Snowy Egret near camp.
This is an old sign from Congdon's Doughnuts Family Restaurant.
Been around since 1955, a mini-institution on Route 1, Wells.
in line for breakfast
summer not even here yet
no need to hurry
The next pictures are from the Rachel Carson National Wildlife Refuge.
Had a great hike there on the interpretive trail.
Route 1 traffic hum
filters through tall hemlocks, ferns
mourning dove's soft coo
right next to path way
fern covered woodland floor
lady slippers bloom
beneath canopy
white pine grow abundantly
eventually. . .
small flock of waxwings
flit from branch to branch to branch
I stand still on bridge
And a few other haiku from the walk:
resonant drumming
pileated out of sight
Abenaki ground
constant companions
yellowthroats' witchery call
never to be seen
gentle salt marsh grass
stream meanders toward ocean
whitecaps in distance
resting on trail bench
chipmunk scurries close at hand
no handout from me
surviving winter
partridge berries linger still
red drips on dark ground
winding tidal creek
rattling kingfisher's call
disturbs quiet thoughts
And some journal notes:
Pleasant talk with Bert Chouinard on the trail. Retired Franco-American. Born in Barre, VT. Worked for a granite quarry for a few years then moved to Nashua, NH. Retired awhile ago and now lives half time here in Maine and half in Florida. Doesn't write but has a poetic vision, obvious from how he talks. He mentioned US 20, about how wonderful it was to travel on it for his honeymoon, years ago. “Beautiful, the grain in the farm fields being blown about by the wind,” he said about that trip. Then I told him about my book and he was excited to hear about it.

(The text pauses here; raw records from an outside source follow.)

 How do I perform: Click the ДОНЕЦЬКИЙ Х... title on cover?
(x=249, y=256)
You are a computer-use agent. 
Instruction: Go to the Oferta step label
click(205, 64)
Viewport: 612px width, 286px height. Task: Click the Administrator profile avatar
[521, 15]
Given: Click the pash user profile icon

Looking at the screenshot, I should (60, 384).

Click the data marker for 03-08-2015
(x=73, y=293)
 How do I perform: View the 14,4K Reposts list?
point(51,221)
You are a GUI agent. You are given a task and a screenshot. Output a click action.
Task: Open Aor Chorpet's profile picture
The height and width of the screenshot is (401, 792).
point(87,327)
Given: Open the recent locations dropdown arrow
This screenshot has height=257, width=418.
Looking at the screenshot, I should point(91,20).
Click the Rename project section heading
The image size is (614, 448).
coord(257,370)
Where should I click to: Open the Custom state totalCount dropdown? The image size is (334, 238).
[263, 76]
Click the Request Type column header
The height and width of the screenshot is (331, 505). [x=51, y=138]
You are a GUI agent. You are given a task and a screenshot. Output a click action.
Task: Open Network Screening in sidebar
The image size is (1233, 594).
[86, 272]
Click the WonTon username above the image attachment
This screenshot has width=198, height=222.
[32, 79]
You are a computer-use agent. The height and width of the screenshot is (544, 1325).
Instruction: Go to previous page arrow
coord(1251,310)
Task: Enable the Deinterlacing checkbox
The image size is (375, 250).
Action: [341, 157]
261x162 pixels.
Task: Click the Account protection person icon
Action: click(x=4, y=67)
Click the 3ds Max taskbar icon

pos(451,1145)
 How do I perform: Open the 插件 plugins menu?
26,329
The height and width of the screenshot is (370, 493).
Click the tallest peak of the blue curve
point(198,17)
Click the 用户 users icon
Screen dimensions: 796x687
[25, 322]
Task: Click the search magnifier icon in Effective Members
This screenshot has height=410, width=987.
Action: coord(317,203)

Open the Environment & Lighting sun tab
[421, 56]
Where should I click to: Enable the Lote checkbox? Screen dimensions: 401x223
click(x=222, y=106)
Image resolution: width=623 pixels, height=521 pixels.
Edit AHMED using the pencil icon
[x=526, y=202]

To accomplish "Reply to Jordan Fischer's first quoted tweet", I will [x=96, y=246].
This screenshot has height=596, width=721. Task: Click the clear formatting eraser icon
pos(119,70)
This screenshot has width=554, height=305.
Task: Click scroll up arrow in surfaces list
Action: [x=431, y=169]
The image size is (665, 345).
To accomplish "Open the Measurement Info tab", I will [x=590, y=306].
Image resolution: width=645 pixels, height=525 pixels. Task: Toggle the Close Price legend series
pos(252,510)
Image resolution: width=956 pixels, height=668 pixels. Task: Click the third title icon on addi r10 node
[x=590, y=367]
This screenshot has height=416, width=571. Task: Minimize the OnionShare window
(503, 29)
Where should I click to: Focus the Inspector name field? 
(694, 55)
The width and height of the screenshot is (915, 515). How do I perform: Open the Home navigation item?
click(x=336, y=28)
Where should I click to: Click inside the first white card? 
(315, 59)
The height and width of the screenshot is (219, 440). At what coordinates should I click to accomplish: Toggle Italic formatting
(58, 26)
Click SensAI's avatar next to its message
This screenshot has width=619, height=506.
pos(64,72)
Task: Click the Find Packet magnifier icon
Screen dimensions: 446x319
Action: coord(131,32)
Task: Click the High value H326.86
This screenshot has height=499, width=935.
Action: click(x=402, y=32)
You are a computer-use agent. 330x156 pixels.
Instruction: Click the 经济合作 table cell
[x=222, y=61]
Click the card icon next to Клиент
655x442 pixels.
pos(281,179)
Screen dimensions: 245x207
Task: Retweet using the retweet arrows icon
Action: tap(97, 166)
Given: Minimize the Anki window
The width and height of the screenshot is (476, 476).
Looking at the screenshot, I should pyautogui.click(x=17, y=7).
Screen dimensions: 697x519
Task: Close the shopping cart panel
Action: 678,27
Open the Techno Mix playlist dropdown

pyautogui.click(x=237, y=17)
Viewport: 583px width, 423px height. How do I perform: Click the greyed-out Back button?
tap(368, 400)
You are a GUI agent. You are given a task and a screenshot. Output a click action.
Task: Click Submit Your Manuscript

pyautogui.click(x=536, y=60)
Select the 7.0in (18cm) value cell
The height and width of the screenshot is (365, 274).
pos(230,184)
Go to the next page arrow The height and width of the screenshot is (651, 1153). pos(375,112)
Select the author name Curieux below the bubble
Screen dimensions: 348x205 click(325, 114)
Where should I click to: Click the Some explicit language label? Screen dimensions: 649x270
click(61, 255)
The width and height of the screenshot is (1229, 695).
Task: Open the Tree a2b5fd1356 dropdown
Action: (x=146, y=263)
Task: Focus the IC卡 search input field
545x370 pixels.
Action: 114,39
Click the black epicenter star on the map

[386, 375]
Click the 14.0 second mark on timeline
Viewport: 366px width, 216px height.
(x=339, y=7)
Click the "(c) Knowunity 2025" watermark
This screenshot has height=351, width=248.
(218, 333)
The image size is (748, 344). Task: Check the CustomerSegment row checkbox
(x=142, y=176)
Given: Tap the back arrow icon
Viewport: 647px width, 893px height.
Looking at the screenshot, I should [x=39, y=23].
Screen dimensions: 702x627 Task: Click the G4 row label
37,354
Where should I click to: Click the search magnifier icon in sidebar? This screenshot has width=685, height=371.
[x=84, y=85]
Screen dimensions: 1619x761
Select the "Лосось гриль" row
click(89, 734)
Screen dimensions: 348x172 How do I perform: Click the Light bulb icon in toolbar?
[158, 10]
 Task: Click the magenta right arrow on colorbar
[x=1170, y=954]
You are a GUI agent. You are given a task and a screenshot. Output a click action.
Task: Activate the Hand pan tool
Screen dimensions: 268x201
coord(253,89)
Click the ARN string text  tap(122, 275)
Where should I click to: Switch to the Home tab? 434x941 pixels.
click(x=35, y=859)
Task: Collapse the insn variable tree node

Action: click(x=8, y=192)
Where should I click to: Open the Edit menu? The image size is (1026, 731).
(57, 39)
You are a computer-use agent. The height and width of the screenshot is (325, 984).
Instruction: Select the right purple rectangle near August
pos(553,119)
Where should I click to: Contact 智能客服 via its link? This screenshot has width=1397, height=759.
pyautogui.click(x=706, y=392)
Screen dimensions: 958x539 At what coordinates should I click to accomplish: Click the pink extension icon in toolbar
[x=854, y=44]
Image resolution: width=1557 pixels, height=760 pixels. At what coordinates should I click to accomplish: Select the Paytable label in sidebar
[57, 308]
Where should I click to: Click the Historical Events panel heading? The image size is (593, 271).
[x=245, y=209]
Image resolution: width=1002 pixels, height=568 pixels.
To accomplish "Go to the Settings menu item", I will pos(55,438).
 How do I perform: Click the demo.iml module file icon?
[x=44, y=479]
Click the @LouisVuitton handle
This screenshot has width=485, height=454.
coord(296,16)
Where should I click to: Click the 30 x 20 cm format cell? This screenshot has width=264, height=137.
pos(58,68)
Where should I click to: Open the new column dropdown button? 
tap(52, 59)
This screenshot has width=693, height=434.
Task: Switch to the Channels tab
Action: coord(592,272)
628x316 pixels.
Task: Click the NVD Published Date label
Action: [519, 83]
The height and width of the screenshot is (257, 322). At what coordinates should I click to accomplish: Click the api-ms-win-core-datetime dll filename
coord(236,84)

I'm sitting at a picnic table at RCNWR. Breezy up above, pleasantly warm down here. What a great place to be able to sit and write. Even can connect on-line, so I have everything I need computer-wise, except being able to plug in.
This is only the third day of the journey but it feels like I've already done so much. I can envision the problem I may have in trying to pare this down to a 45 - 60 minute program.
Good talk today also with Karrie, Park Ranger for RCNMR. Always good to talk with people who value the natural world, the environment. I recall years ago thinking about maybe working toward becoming an “official” naturalist, going back to college for a degree in Environmental Sciences. I didn't and am glad I have chosen the path I am on. But if I wasn't a poet and an “unofficial” naturalist, I think it might have been a good alternative if I had followed that other path. Probably would have been better off financially than what this path of poet/publisher has provided. Ah, well.
Spent the last hour of light on the break wall on Drake's Island. I was there last night too. Both evenings there were a lot of people fishing for mackerel. Last night I watched a seal come and go not far from where I sat. Wasn't able to get a picture because just before he showed up my batteries died and I didn't have extra ones with me (a lesson relearned!) I went back tonight with fully charged batteries hoping to get that picture, but I only got two glimpses of him, both distant.
As I wrote the last paragraph I realized I referred to the seal as a “him”. I wonder why I did so? I have no idea whether a he or she, yet the “him” just flowed out of the head. A slight uncomfortability with that, but not sure what the alternative. “It” doesn't work, a seal is not a thing. So, what is the answer to that uncomfortability I felt? How should I have referred to it using a pronoun? Try to alternate my usage between masculine and feminine? A serious inquiry here. Any feedback is welcome.
Ah, there is so much keep questioning, learning, discovering, both outward and inward. I'm still a student - there is so much yet to learn and so little time.
far too long away
sitting on shore as sun sets
sound of breaking waves
I have already come to realize on this journey that there is not enough of the Maine Coast in my life. And this is just the southern coast, not Acadia. I need to work more time into my life for being at Acadia. There is a fulfillment, a connection, a spiritual bond that I feel with Acadia. I need to make that connection more than I have in the recent past. Who knows how much time will be available for that down the road.